**ASSIGNED TASK:**
Set out exactly, and with nothing added, the line containing "Thomas (1147, 1487)" and every line after it through the final line of the data.
-- MATERIAL FOR THE TASK follows --
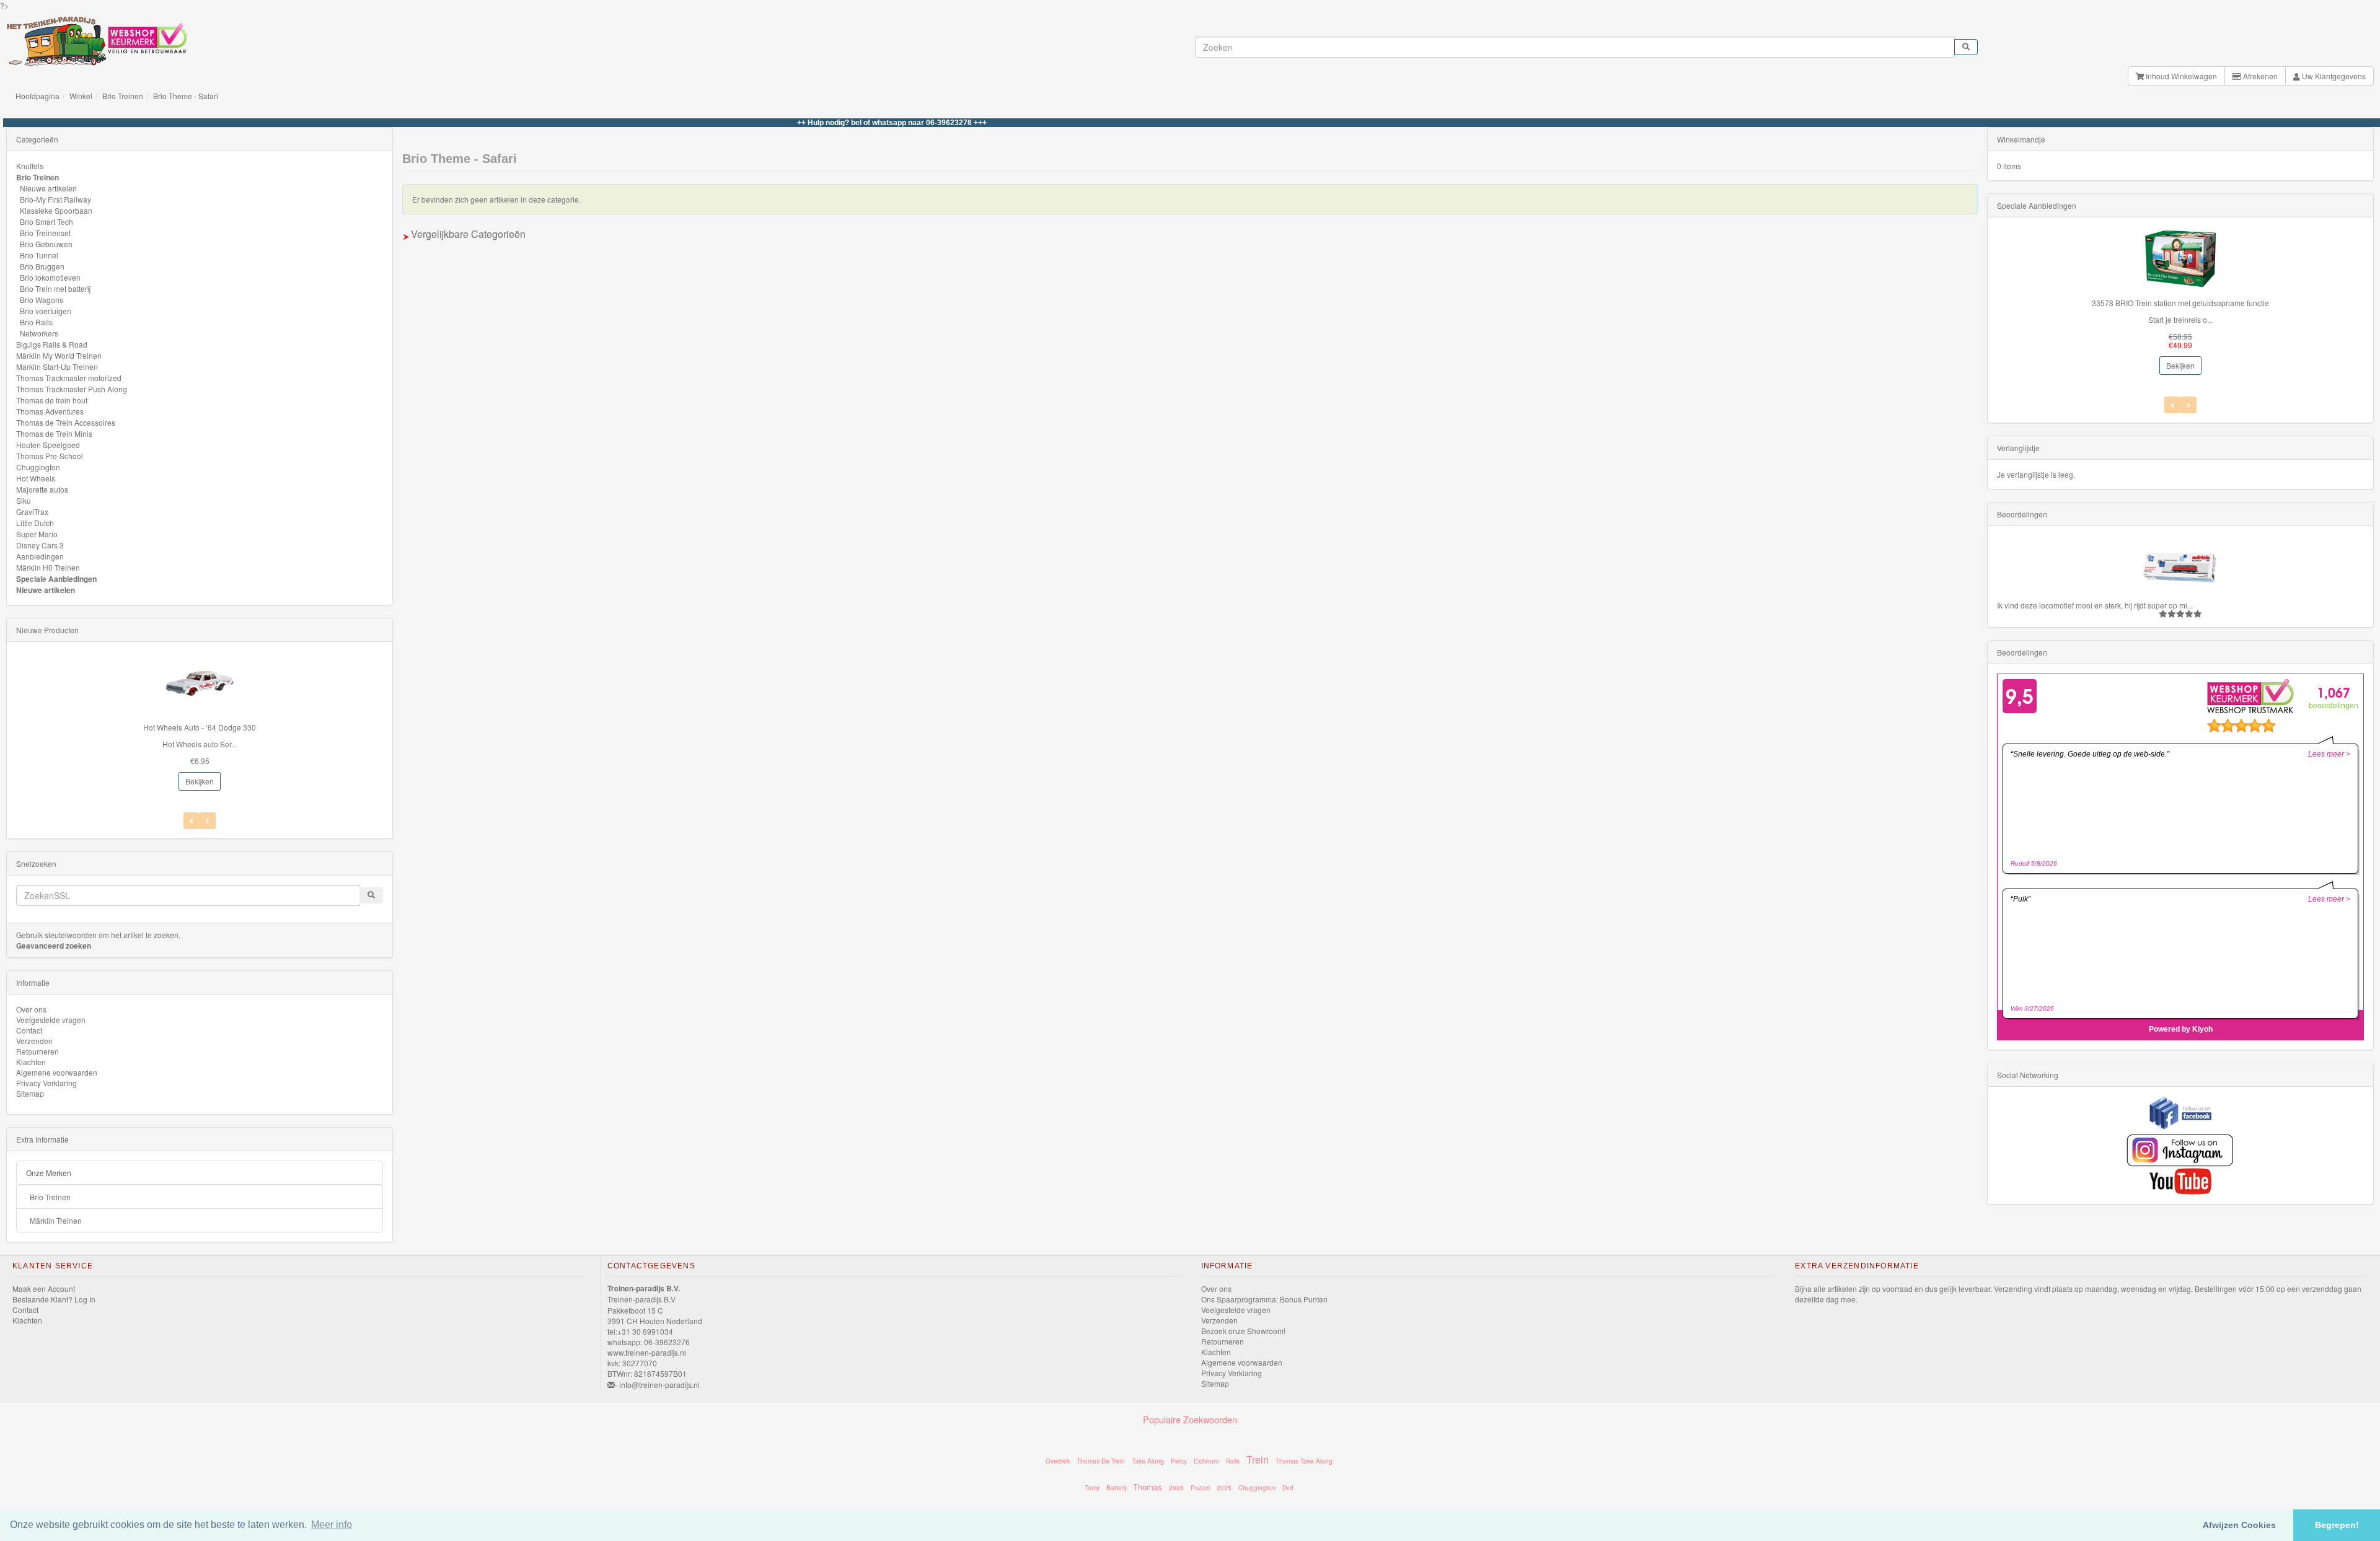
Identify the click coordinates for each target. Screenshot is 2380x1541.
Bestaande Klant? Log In (53, 1299)
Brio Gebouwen (46, 244)
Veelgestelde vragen (51, 1019)
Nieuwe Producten (47, 630)
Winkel (80, 95)
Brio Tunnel (39, 255)
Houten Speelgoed (48, 444)
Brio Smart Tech (46, 221)
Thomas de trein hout (51, 400)
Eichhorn (1206, 1461)
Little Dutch (35, 522)
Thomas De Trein (1101, 1461)
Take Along (1148, 1461)
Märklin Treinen (56, 1220)
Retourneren (37, 1051)
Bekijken (199, 781)
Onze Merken (48, 1172)
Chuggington (38, 467)
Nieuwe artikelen (48, 188)
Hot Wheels (35, 478)
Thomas (1147, 1487)
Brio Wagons (41, 299)
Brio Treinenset (45, 232)
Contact (29, 1030)
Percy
-- MATERIAL FOR THE TASK concluded --
**THE ANSWER:**
Thomas (1147, 1487)
Brio Wagons (41, 299)
Brio Treinenset (45, 232)
Contact (29, 1030)
Percy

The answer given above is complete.